Foto: materiały prasowe

Pewne jest jednak to, że decydenci nie widzą żadnego pola do rozpoczęcia dyskusji o obniżkach stóp procentowych. Także, jeżeli niektórzy inwestorzy liczyli, że takowa rozpocznie się już za kilkanaście tygodni, tak aby przygotować grunt pod poluzowanie polityki w maju 2024 r. (tak widzi to model CME FED Watch), to mogą czuć się rozczarowani. Clue wczorajszego przekazu było takie, że inflacja może wyhamować i ustabilizować się na wyższych poziomach, niż chciałby to widzieć FED - to mocniej zaakcentowała Lorie Logan.

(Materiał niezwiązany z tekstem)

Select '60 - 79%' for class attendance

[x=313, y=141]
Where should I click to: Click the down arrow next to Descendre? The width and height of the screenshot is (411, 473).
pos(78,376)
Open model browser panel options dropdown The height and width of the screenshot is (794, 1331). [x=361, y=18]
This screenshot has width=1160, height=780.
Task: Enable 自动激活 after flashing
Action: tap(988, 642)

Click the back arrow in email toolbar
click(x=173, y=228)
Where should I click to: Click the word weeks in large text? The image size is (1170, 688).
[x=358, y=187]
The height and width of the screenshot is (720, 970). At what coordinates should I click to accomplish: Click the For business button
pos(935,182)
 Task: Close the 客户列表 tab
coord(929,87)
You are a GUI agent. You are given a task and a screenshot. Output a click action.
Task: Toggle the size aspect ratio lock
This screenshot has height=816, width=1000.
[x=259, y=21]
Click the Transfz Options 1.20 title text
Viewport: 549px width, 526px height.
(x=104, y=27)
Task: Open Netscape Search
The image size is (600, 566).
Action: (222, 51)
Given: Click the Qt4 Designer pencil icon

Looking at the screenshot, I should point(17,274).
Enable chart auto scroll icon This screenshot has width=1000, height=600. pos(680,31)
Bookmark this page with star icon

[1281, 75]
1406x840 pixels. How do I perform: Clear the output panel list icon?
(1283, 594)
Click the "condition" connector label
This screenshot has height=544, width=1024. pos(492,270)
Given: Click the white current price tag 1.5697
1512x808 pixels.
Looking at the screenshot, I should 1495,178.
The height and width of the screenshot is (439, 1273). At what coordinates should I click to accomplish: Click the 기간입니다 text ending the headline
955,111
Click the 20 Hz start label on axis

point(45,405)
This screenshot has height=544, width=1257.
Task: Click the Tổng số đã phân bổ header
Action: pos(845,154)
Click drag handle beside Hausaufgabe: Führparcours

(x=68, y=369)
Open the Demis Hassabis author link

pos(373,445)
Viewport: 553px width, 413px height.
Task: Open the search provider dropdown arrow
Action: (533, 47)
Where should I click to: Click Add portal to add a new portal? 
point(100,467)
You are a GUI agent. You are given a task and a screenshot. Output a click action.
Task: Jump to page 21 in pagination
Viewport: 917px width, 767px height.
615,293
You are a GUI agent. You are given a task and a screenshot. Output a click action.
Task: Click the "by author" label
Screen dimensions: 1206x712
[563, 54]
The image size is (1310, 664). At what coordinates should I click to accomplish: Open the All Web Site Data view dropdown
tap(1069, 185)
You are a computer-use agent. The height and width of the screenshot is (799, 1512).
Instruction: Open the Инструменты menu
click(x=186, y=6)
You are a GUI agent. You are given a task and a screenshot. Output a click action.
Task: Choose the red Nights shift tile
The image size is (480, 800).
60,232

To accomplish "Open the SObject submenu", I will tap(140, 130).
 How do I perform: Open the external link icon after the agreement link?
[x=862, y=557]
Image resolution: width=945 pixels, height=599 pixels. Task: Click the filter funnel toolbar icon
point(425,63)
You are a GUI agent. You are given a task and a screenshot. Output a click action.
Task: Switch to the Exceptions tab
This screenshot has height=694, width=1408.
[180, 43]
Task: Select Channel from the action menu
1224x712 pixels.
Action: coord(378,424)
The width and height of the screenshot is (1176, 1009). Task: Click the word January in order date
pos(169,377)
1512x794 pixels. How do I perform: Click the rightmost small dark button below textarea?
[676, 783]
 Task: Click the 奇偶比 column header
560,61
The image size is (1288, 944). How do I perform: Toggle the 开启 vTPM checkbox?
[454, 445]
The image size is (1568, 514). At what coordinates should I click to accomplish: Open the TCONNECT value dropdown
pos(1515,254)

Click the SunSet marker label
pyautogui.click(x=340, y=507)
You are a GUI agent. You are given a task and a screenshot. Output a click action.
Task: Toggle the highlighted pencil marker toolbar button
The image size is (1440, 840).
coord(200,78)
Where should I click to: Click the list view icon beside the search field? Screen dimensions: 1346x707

Stąd też FED jest gotowy do tego, aby jeszcze podnieść stopy procentowe, gdyby było to konieczne. Choć taki ruch można by bardziej potraktować, jako "dostrajanie" polityki monetarnej. Coś podobnego zrobił we wtorek nad ranem RBA.

O ile jednak dolar nieco zyskał, to rentowności obligacji już nie kontynuowały odbicia z poniedziałku konsolidując się poniżej 4,60 proc. (10-letnie), a indeksy na Wall Street poszły w górę. Dlaczego? Dzisiaj po południu (godz. 15:15) wystąpienie będzie miał Jerome Powell. Jego słowa są zawsze dla rynku ważniejsze, a przecież tydzień temu na konferencji prasowej szef FED dał do zrozumienia, że więcej podwyżek stóp raczej już nie będzie, a gospodarka wkracza w fazę spowolnienia. Poza Powell'em dzisiaj głos zabiorą także inni członkowie FED - Cook, Williams, Barr, Jefferson. Interpretacja słów Powella może być jednak kluczowa.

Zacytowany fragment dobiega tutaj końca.